Exercise objective
Everything from the line that has "Advertise With Us (1400, 1442)" to the last line of the listing must be repeated exactly, and nothing more; omit the pictures.

Records supplied
-*-*-
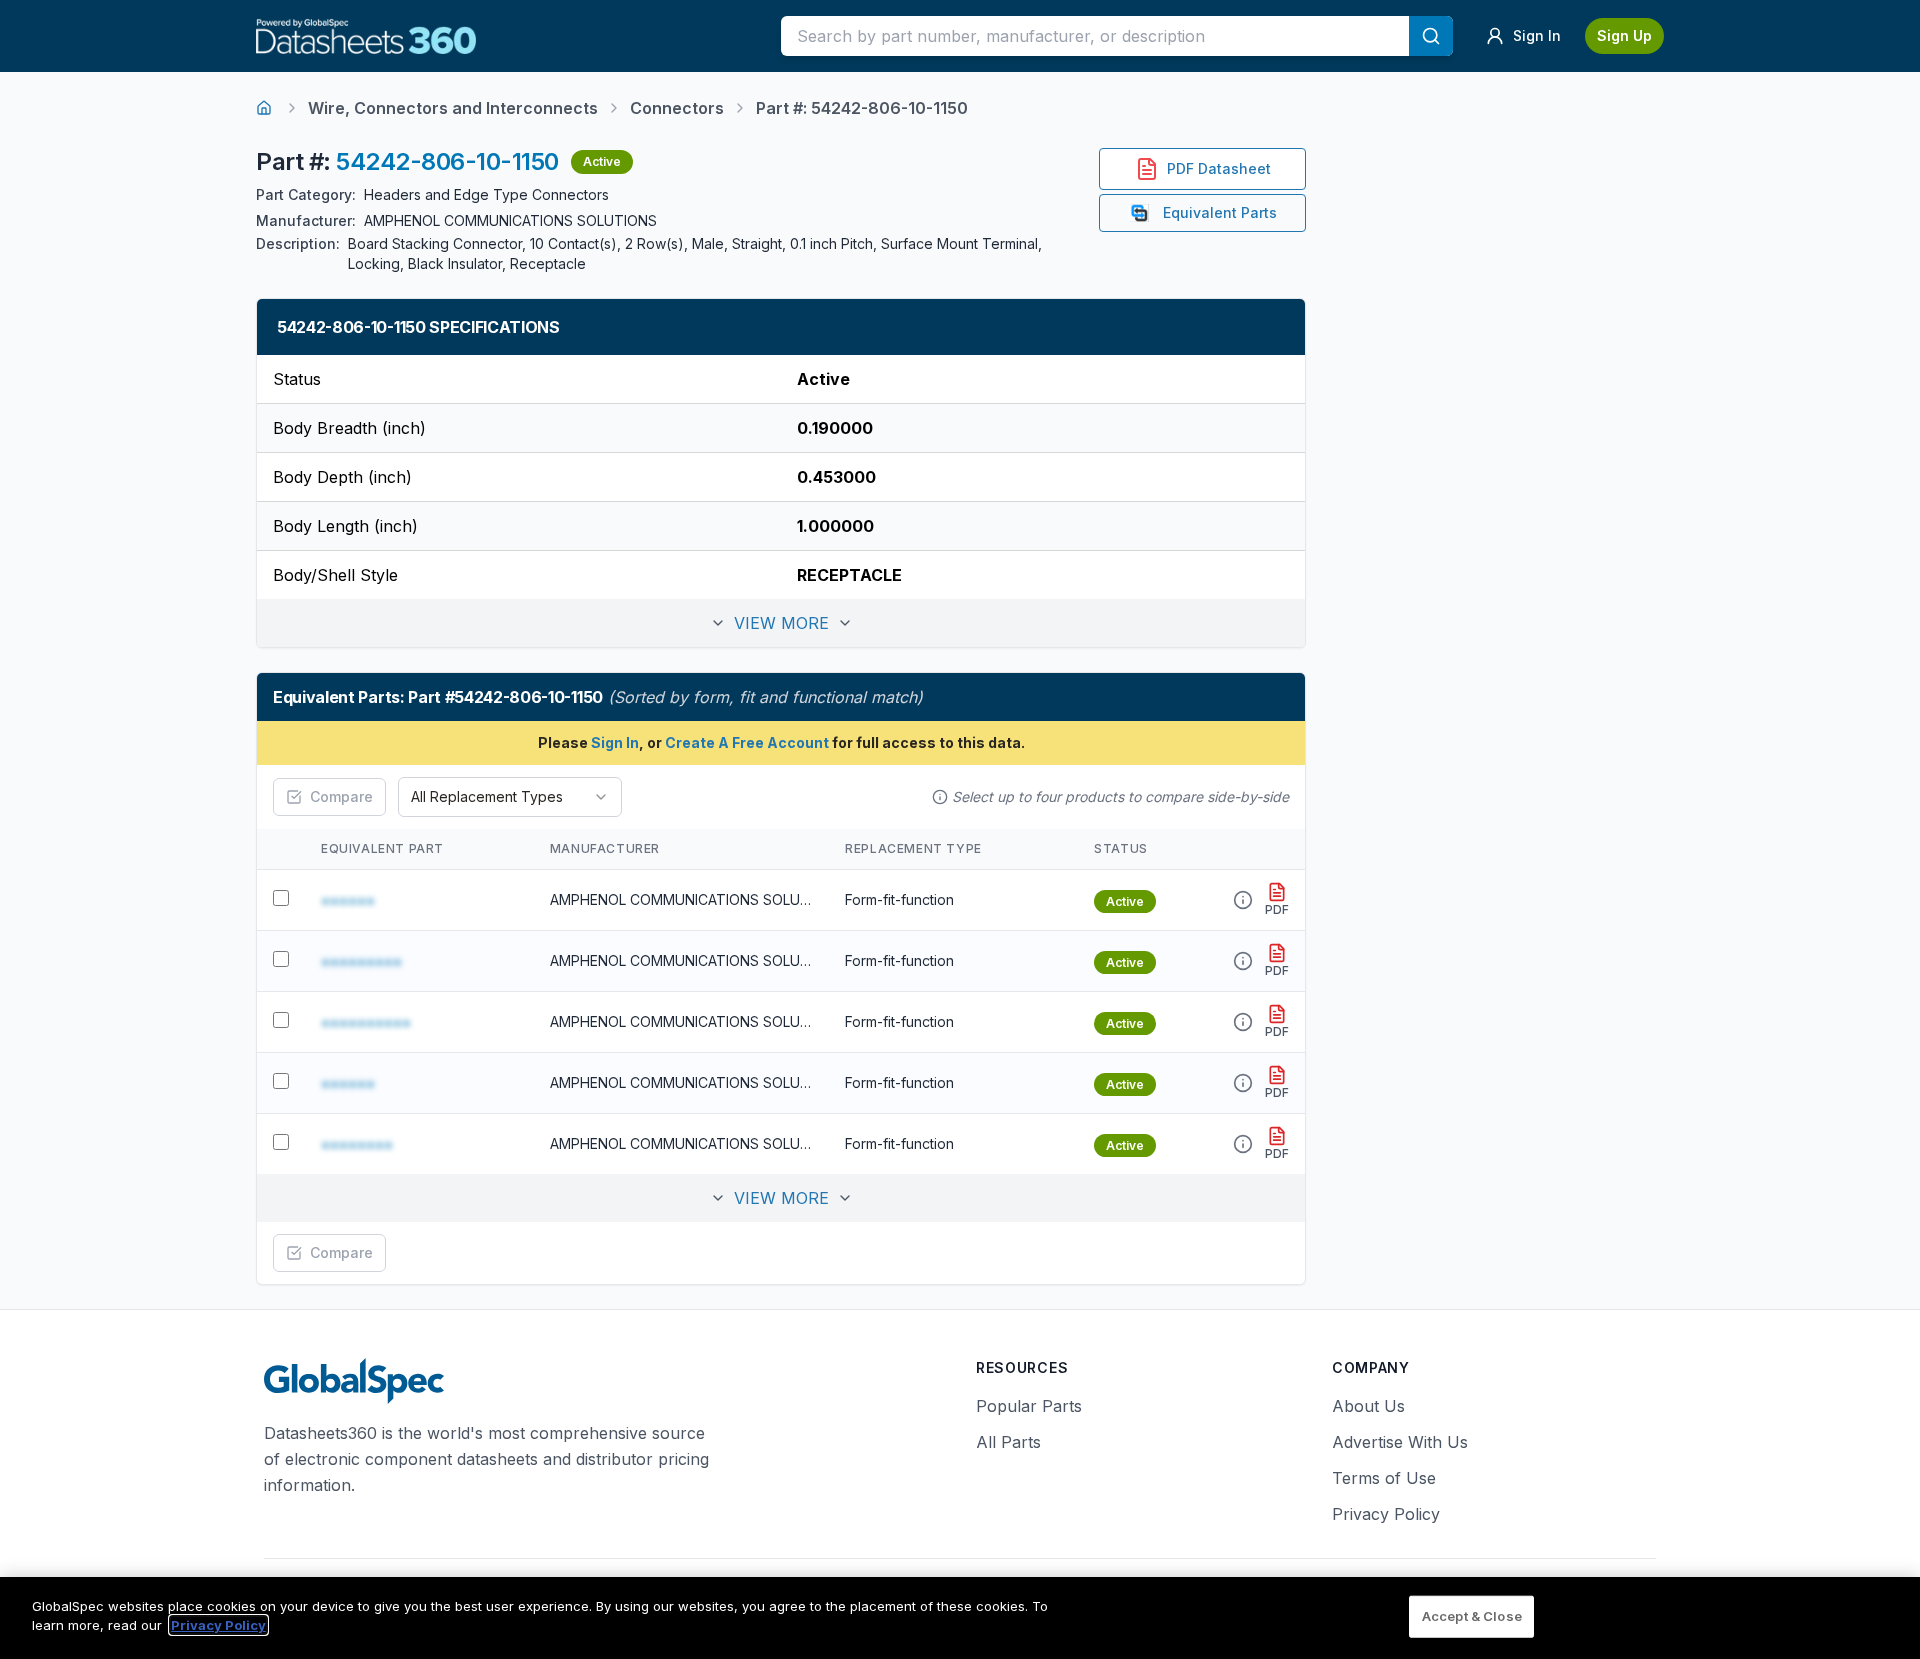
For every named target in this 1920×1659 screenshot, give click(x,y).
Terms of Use (1384, 1478)
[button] (781, 623)
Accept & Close (1472, 1616)
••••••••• (361, 961)
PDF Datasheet (1219, 168)
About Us (1368, 1406)
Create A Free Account (747, 742)
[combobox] (510, 797)
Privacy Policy (1386, 1514)
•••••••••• (366, 1022)
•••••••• (357, 1144)
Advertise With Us (1400, 1442)
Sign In (615, 742)
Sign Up (1624, 35)
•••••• (348, 900)
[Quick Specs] (1243, 900)
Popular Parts (1029, 1406)
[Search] (1431, 36)
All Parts (1008, 1442)
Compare (341, 796)
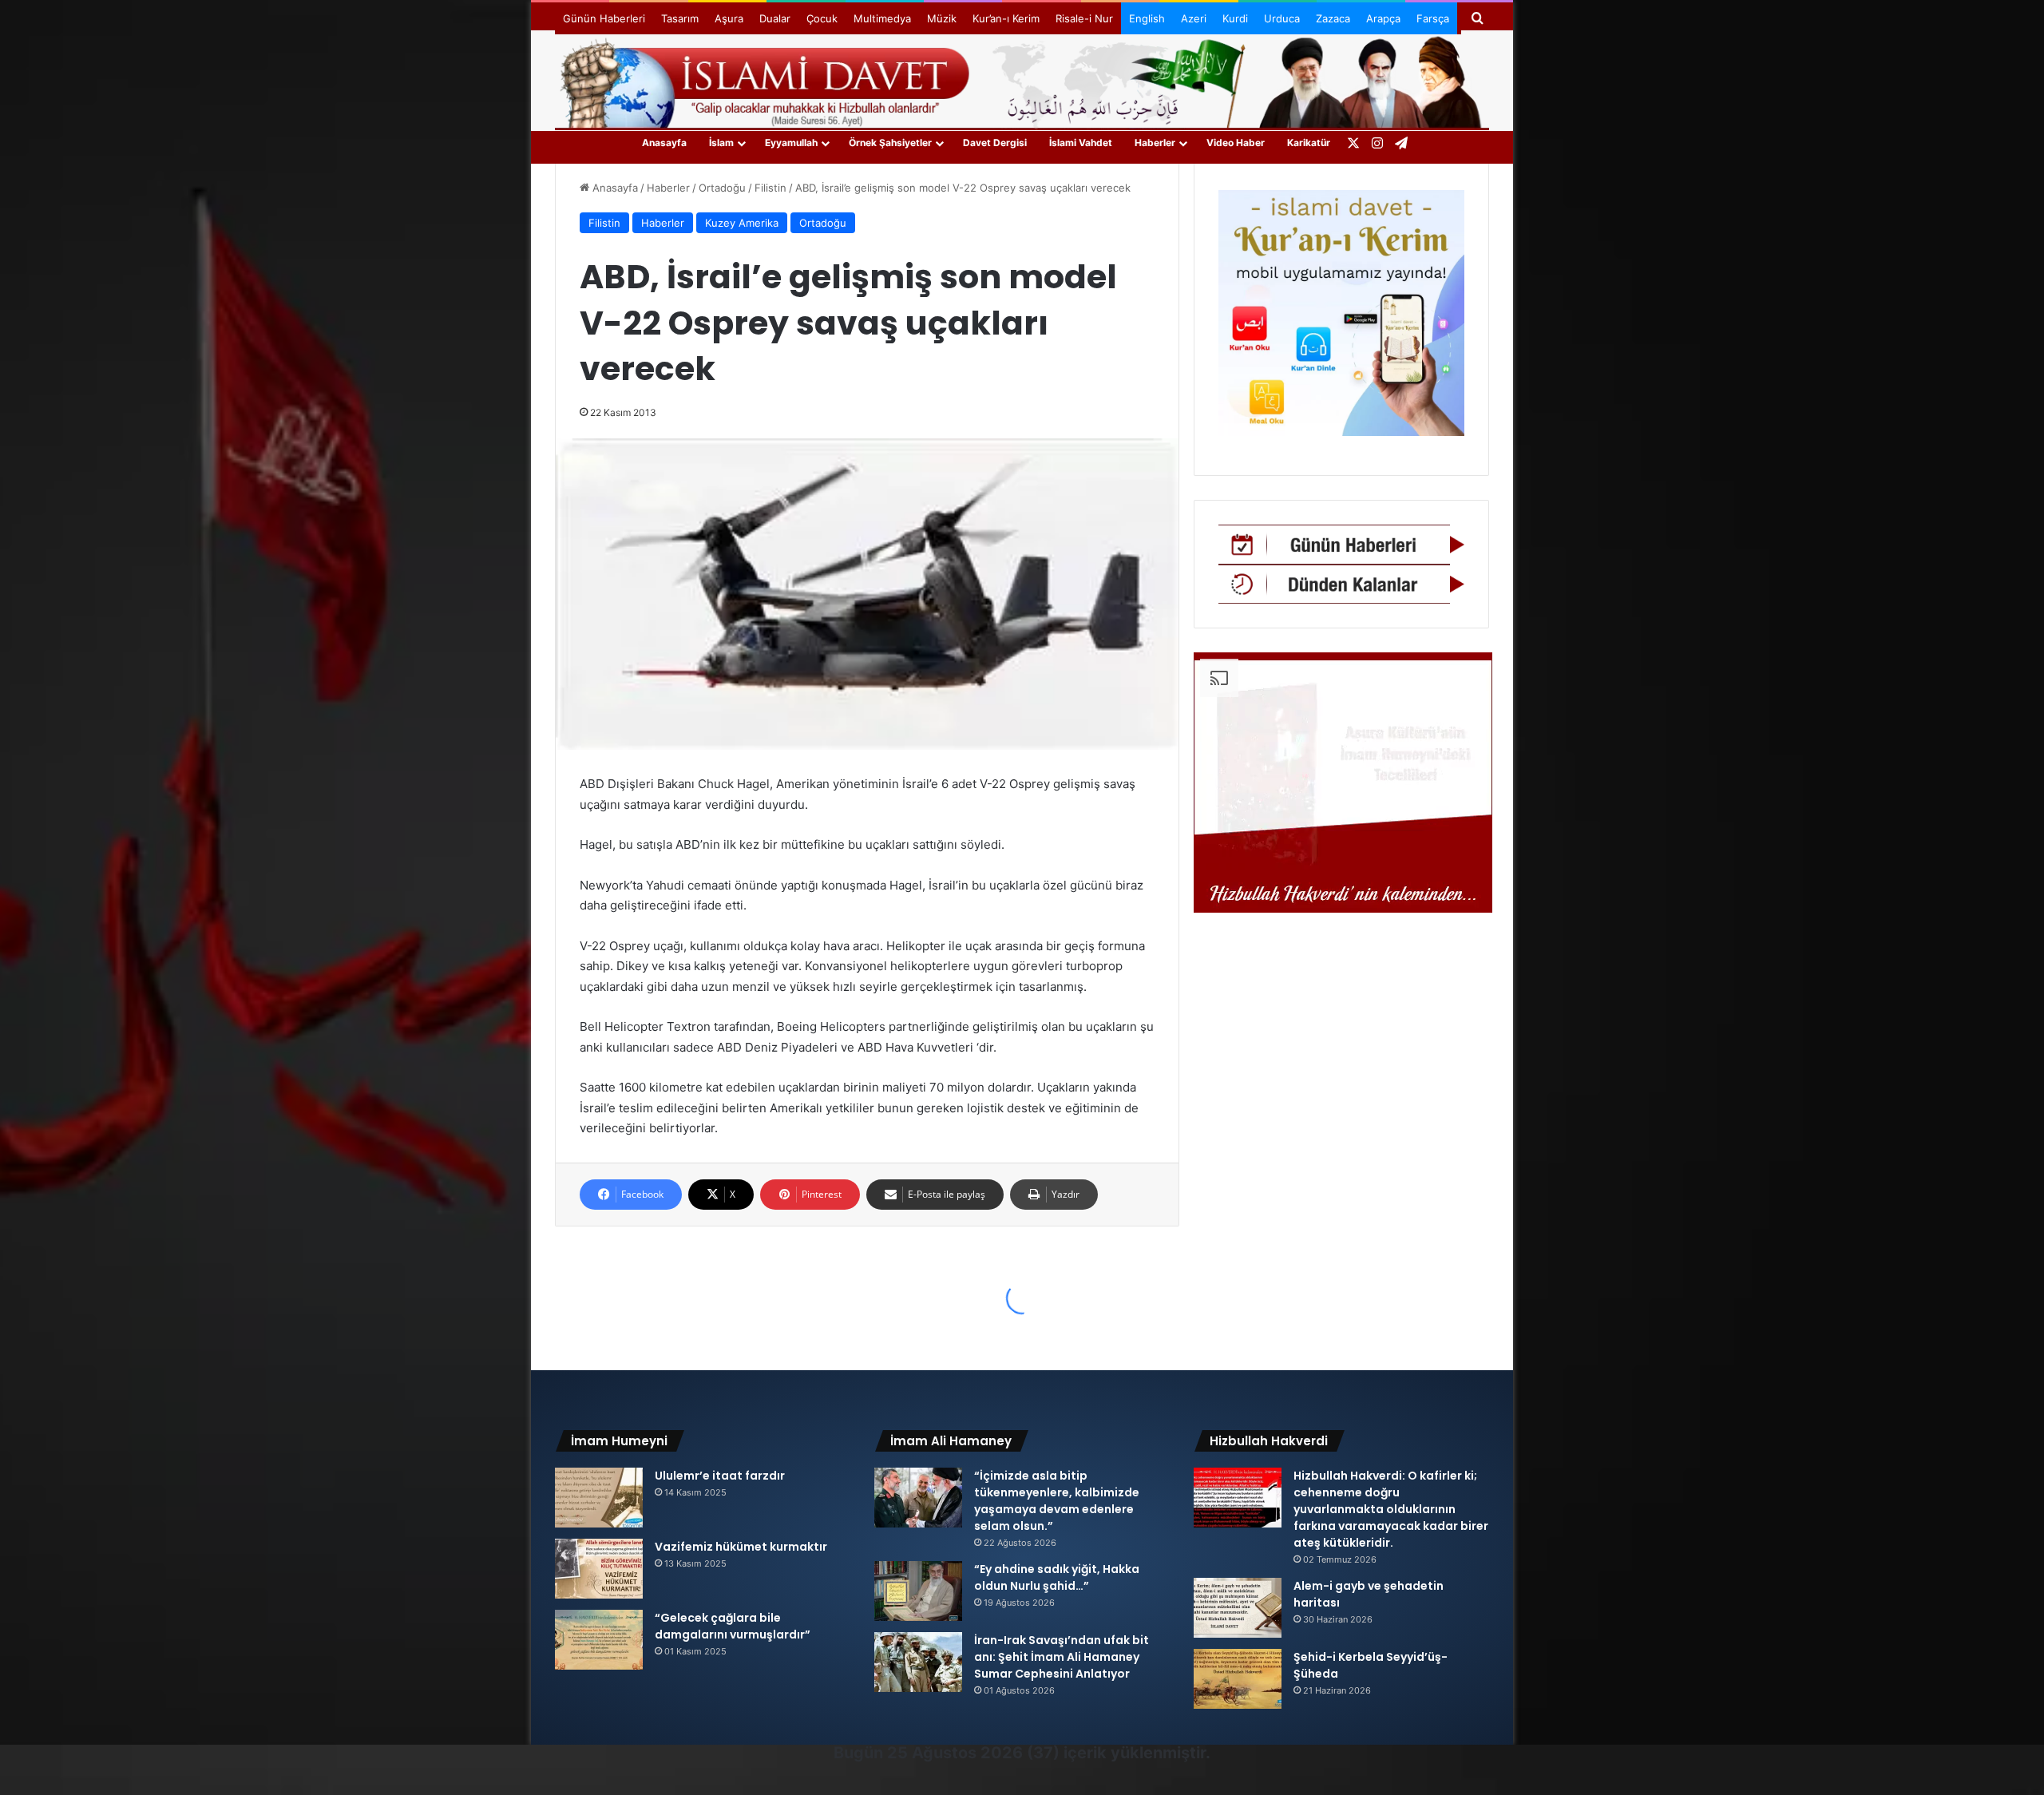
-*-*-
Completed task
Advertise With Us (1400, 1442)
Sign In (615, 742)
Sign Up (1624, 35)
•••••• (348, 900)
[Quick Specs] (1243, 900)
Popular Parts (1029, 1406)
[Search] (1431, 36)
All Parts (1008, 1442)
Compare (341, 796)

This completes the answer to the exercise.